Upon stimulation by extrinsic stimuli, stem cells initiate a programme that enables differentiation or self-renewal. Disruption of the stem state exit has catastrophic consequences for embryogenesis and can lead to cancer. While some elements of this stem state switch are known, major regulatory mechanisms remain unclear. Here we show that this switch involves a global increase in splicing efficiency coordinated by DNA methyltransferase 3α (DNMT3A), an enzyme typically involved in DNA methylation. Proper activation of murine and human embryonic and haematopoietic stem cells depends on messenger RNA processing, influenced by DNMT3A in response to stimuli. DNMT3A coordinates splicing through recruitment of the core spliceosome protein SF3B1 to RNA polymerase and mRNA. Importantly, the DNA methylation function of DNMT3A is not required and loss of DNMT3A leads to impaired splicing during stem cell turnover. Finally, we identify the spliceosome as a potential therapeutic target in DNMT3A-mutated leukaemias. Together, our results reveal a modality through which DNMT3A and the spliceosome govern exit from the stem state towards differentiation.

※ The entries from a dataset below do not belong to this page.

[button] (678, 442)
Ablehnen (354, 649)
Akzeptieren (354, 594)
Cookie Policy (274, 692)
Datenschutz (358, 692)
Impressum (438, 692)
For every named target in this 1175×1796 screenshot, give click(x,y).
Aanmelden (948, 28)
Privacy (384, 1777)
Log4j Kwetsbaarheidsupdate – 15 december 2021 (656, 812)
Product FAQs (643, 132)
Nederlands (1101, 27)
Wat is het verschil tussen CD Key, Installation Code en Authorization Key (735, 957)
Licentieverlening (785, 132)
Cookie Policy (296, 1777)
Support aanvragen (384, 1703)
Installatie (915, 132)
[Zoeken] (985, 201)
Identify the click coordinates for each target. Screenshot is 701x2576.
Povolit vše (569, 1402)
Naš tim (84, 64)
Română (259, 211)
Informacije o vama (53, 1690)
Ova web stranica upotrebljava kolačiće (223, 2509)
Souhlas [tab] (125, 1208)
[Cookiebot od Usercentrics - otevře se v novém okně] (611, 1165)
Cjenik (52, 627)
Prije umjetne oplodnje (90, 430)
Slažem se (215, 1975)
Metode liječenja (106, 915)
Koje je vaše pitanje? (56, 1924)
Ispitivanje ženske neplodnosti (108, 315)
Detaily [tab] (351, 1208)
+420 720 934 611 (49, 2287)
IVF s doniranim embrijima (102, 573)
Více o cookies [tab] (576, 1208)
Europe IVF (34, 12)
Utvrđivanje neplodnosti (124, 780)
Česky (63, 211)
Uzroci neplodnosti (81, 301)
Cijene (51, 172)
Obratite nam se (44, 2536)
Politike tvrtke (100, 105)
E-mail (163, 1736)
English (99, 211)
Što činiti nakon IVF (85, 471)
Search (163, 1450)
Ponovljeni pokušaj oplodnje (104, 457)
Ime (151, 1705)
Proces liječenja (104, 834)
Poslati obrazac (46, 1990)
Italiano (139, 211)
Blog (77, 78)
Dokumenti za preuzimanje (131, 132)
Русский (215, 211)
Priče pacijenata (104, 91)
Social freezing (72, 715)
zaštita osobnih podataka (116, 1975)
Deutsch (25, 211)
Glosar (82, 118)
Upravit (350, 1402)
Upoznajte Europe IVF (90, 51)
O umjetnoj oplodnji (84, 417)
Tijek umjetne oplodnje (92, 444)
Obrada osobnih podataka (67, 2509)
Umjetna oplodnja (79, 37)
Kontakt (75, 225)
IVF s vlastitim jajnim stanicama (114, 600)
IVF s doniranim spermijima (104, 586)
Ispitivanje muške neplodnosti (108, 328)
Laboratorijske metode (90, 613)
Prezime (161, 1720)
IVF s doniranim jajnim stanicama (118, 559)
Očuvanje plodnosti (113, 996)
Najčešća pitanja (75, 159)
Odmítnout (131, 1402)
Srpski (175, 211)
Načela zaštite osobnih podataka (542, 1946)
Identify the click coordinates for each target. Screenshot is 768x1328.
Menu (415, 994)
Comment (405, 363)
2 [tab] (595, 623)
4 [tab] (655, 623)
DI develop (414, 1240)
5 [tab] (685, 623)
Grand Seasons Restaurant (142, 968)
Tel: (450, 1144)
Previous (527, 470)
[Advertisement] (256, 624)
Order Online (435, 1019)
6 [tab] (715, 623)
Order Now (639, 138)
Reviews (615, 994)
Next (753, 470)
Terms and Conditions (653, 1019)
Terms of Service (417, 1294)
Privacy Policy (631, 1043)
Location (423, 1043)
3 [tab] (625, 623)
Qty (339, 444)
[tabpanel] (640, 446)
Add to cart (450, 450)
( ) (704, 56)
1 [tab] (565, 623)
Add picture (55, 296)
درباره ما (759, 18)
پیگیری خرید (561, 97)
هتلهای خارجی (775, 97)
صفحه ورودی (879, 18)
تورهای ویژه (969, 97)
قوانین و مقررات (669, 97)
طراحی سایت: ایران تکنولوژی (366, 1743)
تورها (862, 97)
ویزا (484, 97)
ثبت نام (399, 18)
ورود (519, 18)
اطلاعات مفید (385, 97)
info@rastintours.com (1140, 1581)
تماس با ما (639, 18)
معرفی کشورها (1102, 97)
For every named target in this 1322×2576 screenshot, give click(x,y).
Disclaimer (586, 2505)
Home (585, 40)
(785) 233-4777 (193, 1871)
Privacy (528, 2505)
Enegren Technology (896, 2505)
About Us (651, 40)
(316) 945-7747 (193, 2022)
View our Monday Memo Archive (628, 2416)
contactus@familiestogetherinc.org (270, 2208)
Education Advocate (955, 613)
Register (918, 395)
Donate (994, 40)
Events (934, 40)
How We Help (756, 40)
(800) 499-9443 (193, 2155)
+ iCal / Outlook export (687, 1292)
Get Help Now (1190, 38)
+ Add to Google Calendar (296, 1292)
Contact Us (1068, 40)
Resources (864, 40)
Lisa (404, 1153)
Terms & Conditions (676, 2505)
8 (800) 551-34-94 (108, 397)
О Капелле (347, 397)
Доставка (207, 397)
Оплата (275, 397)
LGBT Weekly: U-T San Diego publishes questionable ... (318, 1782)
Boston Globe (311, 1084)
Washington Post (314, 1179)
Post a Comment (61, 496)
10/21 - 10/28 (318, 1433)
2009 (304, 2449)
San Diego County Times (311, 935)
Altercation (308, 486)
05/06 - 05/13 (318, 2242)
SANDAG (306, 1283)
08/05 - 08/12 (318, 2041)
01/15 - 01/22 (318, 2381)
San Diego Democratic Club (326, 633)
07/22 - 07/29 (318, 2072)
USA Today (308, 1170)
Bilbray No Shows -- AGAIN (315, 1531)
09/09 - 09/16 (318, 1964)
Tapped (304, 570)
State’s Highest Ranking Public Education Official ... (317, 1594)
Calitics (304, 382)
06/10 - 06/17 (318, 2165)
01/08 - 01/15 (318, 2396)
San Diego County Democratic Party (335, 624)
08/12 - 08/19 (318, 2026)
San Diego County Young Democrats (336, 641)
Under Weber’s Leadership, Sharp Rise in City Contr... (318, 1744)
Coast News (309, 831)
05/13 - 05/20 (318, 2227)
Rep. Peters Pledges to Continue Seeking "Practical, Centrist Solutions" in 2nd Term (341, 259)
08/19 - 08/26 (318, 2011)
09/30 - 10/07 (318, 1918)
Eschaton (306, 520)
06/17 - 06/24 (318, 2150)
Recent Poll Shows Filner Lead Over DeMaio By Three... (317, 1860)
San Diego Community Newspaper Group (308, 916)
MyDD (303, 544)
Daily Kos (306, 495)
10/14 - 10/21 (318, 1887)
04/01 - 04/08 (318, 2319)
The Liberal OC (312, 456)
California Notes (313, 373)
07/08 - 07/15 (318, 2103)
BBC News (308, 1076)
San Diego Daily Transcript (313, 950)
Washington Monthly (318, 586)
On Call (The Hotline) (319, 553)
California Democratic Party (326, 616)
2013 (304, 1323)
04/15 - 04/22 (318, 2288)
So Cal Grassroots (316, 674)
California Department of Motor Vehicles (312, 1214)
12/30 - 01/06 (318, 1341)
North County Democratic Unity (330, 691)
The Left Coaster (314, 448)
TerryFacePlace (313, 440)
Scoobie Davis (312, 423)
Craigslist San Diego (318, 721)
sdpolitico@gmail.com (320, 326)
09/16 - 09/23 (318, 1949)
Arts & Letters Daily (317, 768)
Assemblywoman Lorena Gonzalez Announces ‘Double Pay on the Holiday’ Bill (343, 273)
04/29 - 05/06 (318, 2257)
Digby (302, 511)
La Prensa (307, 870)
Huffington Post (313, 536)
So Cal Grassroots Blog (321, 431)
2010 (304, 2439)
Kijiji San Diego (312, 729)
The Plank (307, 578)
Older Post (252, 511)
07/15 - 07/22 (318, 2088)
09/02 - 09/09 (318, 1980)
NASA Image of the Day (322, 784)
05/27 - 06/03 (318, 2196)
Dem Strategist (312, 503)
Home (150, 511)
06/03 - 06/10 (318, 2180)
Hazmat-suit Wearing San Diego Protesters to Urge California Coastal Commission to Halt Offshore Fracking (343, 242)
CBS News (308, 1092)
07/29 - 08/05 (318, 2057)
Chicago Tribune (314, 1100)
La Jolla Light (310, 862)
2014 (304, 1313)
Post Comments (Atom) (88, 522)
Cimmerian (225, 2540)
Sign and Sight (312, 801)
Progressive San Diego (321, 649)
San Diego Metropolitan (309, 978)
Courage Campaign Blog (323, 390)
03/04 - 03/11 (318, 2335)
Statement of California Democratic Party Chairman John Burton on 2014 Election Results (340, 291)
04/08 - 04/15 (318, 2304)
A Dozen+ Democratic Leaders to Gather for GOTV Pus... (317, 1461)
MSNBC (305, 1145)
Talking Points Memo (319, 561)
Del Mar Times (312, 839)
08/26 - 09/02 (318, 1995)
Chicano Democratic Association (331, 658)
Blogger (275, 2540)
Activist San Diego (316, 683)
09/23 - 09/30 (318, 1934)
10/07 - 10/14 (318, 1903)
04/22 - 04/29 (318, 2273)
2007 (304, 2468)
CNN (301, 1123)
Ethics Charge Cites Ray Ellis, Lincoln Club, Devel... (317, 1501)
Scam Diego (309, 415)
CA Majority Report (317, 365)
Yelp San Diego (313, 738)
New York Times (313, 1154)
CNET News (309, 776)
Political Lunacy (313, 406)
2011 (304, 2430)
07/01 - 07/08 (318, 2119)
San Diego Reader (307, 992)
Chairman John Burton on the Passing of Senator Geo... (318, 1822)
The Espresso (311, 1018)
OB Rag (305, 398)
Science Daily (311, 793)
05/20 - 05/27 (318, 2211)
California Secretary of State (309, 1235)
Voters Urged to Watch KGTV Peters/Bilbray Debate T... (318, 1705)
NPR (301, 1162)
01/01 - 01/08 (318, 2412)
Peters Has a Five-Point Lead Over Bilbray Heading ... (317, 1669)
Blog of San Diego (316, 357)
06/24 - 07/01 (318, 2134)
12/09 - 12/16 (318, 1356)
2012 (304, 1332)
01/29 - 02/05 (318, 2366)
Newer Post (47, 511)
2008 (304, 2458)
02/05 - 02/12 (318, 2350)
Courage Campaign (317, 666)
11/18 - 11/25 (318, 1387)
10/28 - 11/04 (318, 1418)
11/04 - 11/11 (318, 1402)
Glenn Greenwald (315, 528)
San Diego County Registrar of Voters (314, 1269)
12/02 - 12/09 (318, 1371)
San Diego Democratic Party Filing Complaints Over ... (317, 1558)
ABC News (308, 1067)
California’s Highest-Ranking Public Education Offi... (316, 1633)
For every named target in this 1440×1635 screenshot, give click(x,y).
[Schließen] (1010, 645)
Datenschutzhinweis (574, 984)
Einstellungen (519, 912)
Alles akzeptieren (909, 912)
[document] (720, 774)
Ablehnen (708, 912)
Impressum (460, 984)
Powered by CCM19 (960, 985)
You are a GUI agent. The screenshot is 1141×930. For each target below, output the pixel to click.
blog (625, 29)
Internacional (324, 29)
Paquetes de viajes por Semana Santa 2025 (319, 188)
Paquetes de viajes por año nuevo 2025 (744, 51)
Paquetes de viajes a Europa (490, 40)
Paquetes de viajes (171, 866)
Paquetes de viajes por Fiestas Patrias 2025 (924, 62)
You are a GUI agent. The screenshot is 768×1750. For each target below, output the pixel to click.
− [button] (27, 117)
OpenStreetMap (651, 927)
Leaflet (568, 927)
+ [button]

在受到外部刺激的刺激后，干细胞启动一个能够分化或自我更新的程序。干状态退出的破坏会给胚胎发生带来灾难性的后果，并可能导致癌症。虽然这种干状态转换的一些要素是已知的，但主要的调节机制仍不清楚。在这里，我们表明，这种转换涉及由 DNA 甲基转移酶 3α (DNMT3A)（一种通常参与 DNA 甲基化的酶）协调的剪接效率的整体提高。小鼠和人类胚胎干细胞和造血干细胞的正确激活取决于信使 RNA 的加工，并受到 DNMT3A 对刺激的反应的影响。 DNMT3A 通过将核心剪接体蛋白 SF3B1 招募到 RNA 聚合酶和 mRNA 来协调剪接。重要的是，DNMT3A 的 DNA 甲基化功能不是必需的，DNMT3A 的丢失会导致干细胞更新过程中的剪接受损。最后，我们将剪接体确定为 DNMT3A 突变白血病的潜在治疗靶点。总之，我们的结果揭示了 DNMT3A 和剪接体控制从干状态退出到分化的模式。